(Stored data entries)
+ + +
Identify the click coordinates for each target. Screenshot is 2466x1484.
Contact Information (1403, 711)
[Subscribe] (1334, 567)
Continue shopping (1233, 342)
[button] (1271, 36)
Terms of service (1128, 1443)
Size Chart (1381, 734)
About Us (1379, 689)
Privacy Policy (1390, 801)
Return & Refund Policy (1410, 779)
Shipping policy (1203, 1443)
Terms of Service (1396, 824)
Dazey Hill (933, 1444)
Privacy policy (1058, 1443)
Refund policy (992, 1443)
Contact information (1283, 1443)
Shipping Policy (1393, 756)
+ + +
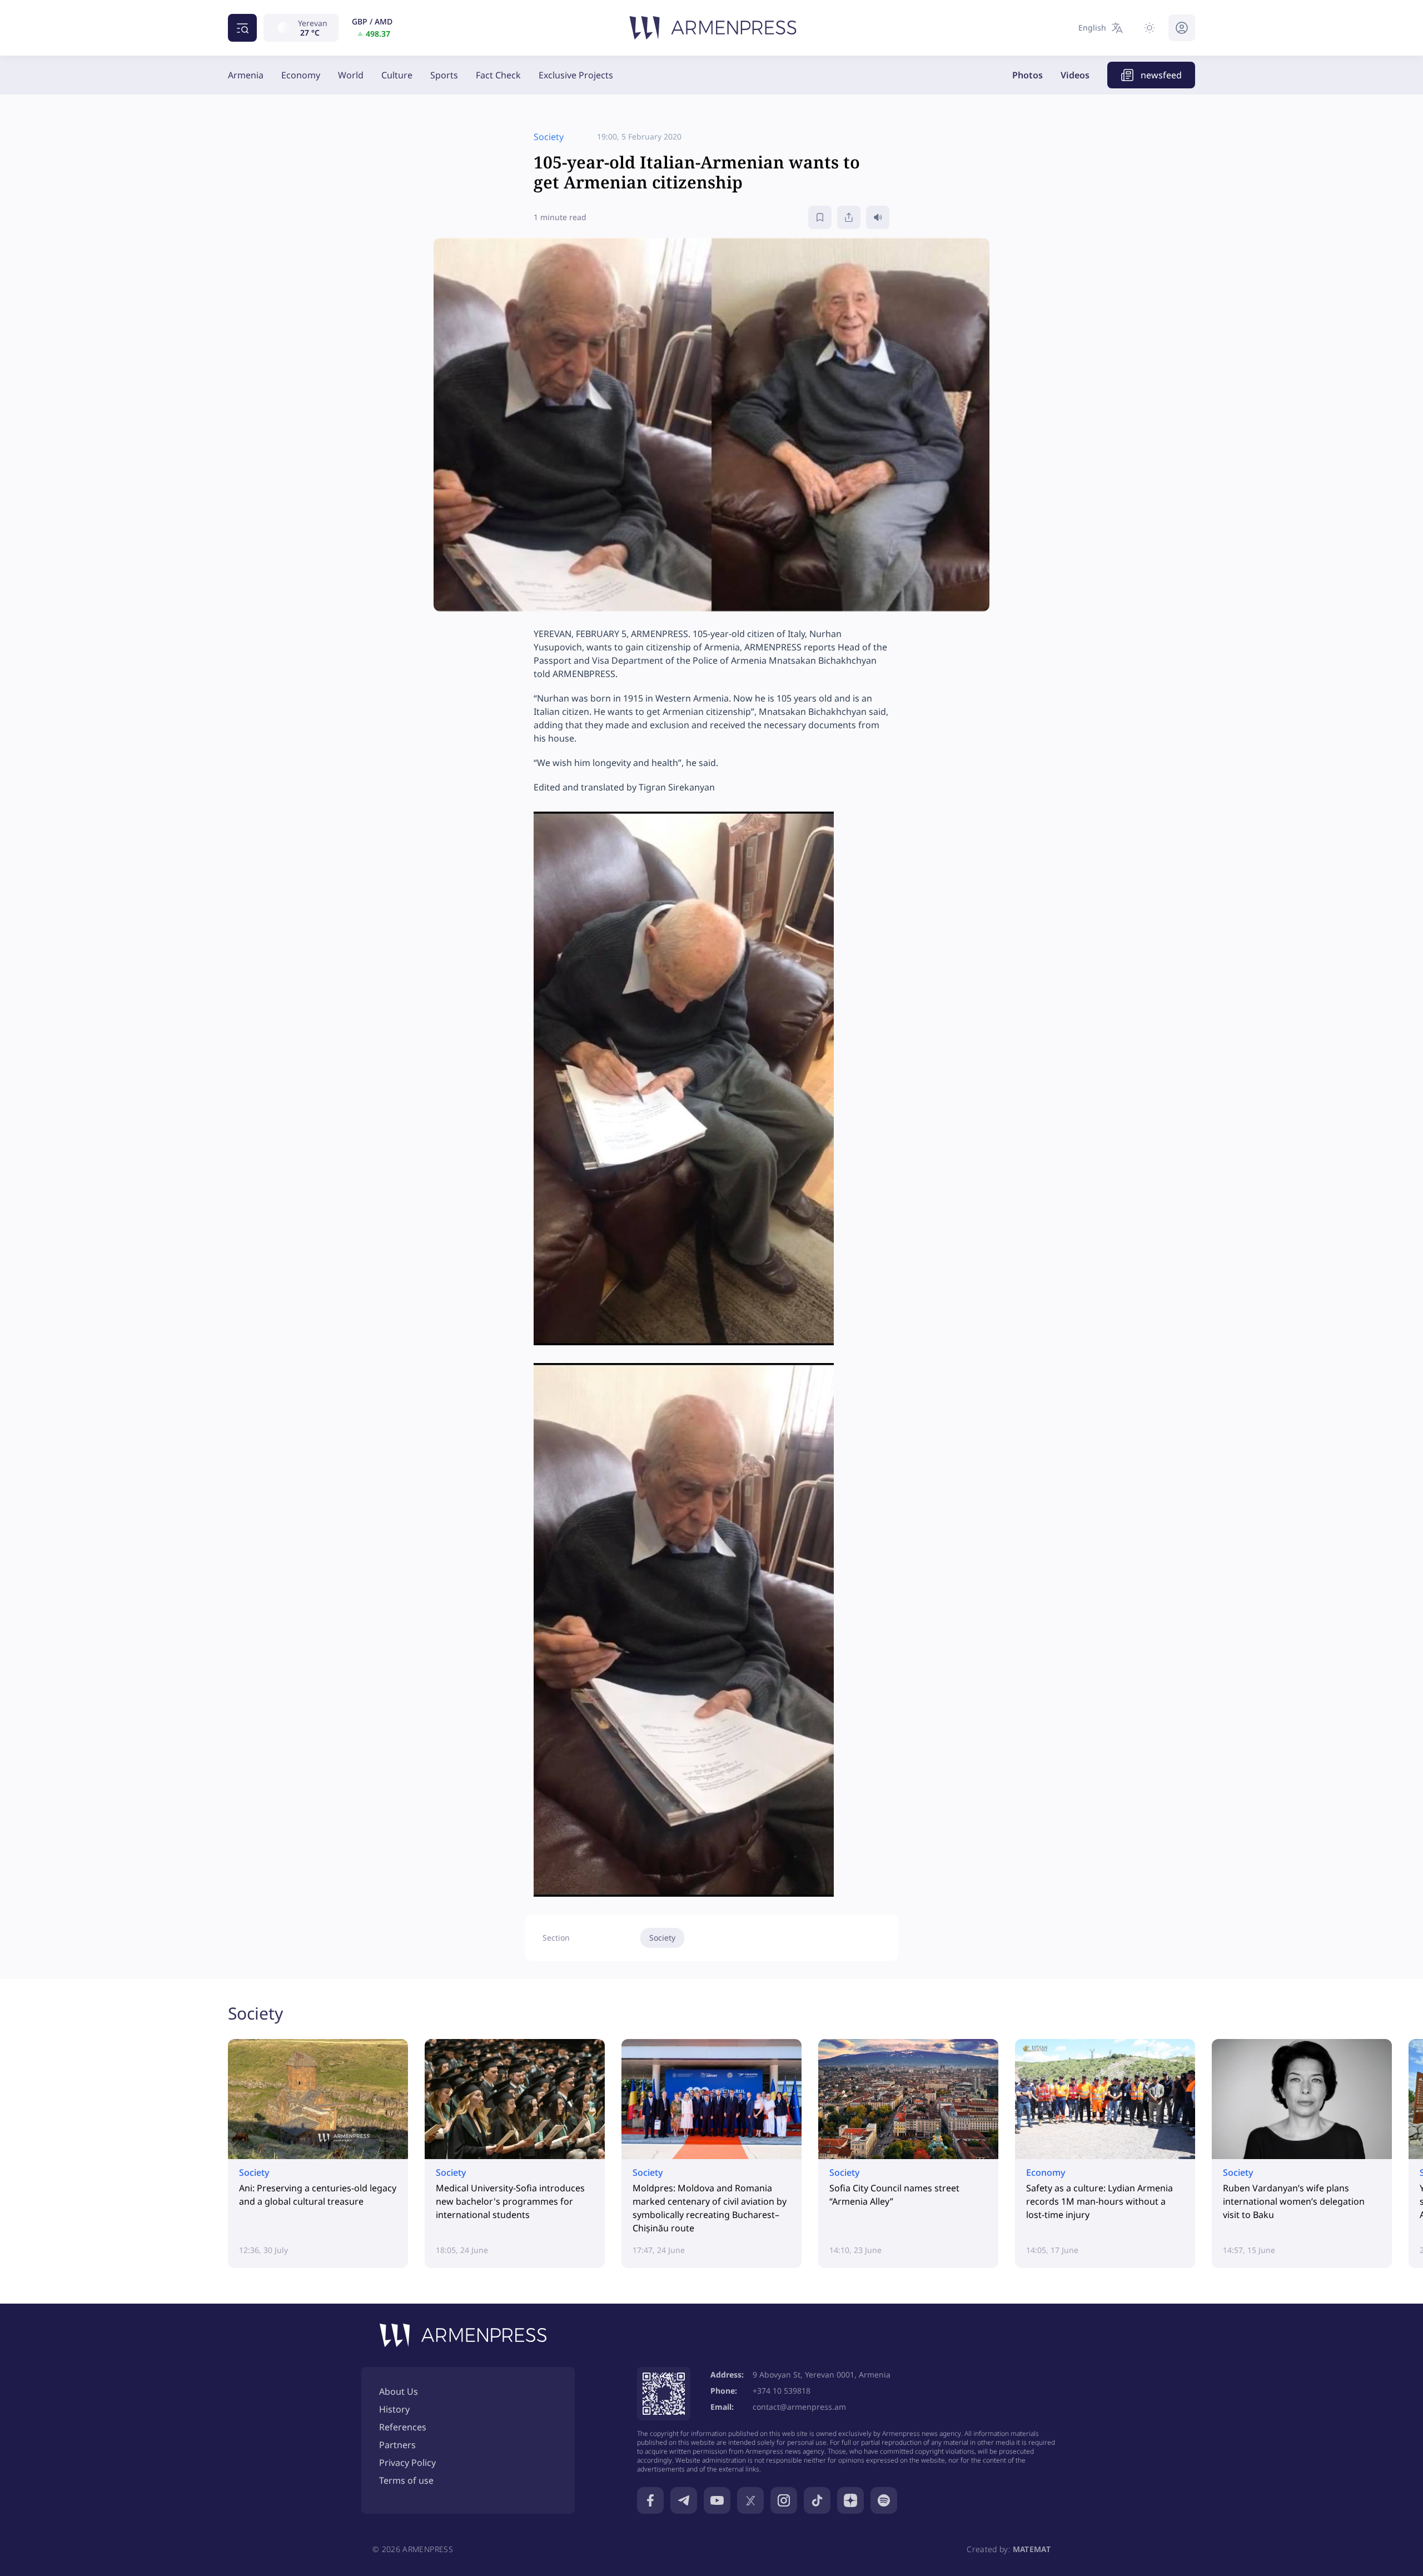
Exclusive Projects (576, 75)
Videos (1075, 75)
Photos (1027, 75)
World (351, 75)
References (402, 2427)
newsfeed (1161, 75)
+ + +
• [The problem] From the entries above, extract only the lines running from the one containing "Identify the click" through the one containing "Shipping Policy (1393, 756)", inclusive.

• [Response box]
Identify the click coordinates for each target. Screenshot is 2466x1484.
Contact Information (1403, 711)
[Subscribe] (1334, 567)
Continue shopping (1233, 342)
[button] (1271, 36)
Terms of service (1128, 1443)
Size Chart (1381, 734)
About Us (1379, 689)
Privacy Policy (1390, 801)
Return & Refund Policy (1410, 779)
Shipping policy (1203, 1443)
Terms of Service (1396, 824)
Dazey Hill (933, 1444)
Privacy policy (1058, 1443)
Refund policy (992, 1443)
Contact information (1283, 1443)
Shipping Policy (1393, 756)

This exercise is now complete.